Still, this is only one of the Attack Settings (Overflow-FS) for which the researchers provided an example prompt. With that one prompt (slightly modified), forcing these cutting-edge language models to produce harmful answers they otherwise would refuse to provide is possible.
The main concern here is not whether all models can answer these harmful questions, but rather, in most cases – these models are trained against answering harmful questions altogether. Yet, this ChatBug technique can easily bypass those restrictions.
In the end
The end result of this research is twofold. First, it reveals a critical and pervasive vulnerability in current LLMs that have been fine-tuned using chat templates, highlighting the urgent need for improved safety measures. Second, it exposes a fundamental tension between safety alignment and model performance in LLMs.

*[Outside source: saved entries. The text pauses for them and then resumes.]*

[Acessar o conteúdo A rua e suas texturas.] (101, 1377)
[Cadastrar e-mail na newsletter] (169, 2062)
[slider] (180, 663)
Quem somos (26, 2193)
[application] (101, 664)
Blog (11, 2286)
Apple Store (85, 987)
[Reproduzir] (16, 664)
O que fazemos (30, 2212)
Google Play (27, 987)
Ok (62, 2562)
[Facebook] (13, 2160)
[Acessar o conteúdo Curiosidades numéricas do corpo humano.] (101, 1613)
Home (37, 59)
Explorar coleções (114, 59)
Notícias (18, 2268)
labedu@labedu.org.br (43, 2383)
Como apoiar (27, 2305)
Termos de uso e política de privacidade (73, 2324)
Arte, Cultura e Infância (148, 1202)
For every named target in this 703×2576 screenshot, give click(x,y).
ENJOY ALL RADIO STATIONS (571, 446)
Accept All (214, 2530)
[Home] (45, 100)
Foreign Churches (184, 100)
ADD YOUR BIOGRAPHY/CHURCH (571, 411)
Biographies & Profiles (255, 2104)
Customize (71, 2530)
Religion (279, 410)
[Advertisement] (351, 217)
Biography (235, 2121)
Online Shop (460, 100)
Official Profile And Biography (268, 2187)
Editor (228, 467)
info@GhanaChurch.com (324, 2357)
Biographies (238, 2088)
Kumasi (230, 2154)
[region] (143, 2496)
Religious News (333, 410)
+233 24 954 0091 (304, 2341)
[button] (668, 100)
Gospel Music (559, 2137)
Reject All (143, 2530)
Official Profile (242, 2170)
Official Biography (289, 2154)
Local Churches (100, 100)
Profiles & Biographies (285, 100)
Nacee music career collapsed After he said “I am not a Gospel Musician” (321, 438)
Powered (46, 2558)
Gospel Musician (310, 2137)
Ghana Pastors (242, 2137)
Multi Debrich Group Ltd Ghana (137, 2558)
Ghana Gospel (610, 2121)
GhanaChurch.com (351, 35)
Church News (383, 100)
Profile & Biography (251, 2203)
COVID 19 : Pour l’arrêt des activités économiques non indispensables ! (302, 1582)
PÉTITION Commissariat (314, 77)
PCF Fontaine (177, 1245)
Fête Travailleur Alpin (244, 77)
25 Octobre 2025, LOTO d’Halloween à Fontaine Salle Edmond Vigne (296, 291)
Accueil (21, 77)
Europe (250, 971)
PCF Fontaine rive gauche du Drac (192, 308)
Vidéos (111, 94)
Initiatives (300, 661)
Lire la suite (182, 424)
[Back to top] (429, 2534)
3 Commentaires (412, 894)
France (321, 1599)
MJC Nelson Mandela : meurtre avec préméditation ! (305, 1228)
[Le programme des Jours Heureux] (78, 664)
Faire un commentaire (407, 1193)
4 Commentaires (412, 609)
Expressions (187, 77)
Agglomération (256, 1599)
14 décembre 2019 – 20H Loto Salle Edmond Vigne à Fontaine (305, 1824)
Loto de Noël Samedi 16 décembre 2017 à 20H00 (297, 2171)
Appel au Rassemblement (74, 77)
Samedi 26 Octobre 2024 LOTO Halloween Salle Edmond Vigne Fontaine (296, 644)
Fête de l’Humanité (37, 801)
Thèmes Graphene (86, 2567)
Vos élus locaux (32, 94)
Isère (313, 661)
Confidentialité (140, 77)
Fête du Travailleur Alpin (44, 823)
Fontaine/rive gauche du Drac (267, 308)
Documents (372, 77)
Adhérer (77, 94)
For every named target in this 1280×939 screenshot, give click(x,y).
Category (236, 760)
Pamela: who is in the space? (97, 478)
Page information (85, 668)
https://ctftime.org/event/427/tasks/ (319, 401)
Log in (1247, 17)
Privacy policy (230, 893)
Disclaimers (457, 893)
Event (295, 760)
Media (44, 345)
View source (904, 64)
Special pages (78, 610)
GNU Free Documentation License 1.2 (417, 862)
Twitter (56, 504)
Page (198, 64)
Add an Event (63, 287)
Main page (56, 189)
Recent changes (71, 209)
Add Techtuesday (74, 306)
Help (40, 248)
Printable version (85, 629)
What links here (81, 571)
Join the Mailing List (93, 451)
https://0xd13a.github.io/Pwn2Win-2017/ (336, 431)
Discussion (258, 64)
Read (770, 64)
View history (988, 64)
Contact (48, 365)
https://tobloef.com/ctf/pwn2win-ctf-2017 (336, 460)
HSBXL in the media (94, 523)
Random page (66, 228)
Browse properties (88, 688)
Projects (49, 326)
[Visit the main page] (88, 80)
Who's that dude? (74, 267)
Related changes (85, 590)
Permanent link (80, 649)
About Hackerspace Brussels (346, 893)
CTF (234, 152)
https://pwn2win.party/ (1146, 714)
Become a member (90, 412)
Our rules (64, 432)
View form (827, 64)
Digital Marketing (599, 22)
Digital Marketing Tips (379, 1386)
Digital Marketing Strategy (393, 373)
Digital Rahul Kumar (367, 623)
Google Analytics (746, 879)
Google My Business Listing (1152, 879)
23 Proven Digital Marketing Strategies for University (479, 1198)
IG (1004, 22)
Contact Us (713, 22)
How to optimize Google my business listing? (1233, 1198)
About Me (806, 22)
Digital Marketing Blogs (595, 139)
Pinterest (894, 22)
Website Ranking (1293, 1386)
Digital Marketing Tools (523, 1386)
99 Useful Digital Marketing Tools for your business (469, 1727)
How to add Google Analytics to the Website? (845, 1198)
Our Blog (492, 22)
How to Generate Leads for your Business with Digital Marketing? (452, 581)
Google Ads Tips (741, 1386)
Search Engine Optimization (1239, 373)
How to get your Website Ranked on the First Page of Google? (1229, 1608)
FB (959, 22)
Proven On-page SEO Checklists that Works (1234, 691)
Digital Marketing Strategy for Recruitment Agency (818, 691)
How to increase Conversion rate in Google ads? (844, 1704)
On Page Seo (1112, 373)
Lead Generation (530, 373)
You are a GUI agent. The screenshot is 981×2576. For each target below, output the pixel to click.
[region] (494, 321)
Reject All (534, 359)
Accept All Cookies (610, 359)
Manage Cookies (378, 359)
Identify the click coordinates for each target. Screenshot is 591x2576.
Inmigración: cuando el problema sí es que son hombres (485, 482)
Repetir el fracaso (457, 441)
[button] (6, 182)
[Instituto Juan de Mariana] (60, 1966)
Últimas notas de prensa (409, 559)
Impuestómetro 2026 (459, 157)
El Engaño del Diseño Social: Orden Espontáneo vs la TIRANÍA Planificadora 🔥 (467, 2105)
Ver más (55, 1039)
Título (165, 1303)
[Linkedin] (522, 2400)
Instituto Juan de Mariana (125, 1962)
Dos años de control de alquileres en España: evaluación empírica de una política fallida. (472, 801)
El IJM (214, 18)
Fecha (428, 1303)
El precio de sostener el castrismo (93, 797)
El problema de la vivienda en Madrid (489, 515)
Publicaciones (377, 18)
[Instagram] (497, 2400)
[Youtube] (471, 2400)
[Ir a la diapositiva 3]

The researchers found that while they could mitigate the ChatBug vulnerability through methods like adversarial training, doing so significantly degraded the model’s ability to engage in helpful, multi-turn conversations.
This research shows the complexity of developing safe and helpful AI systems. It calls for reevaluating current instruction tuning methods and emphasizes the need for new approaches that can more effectively balance safety and performance.
The researchers concluded their paper by stressing the importance of collaborative efforts from the AI community to address these challenges and develop new norms for instruction tuning that can enhance the safety and usefulness of large language models.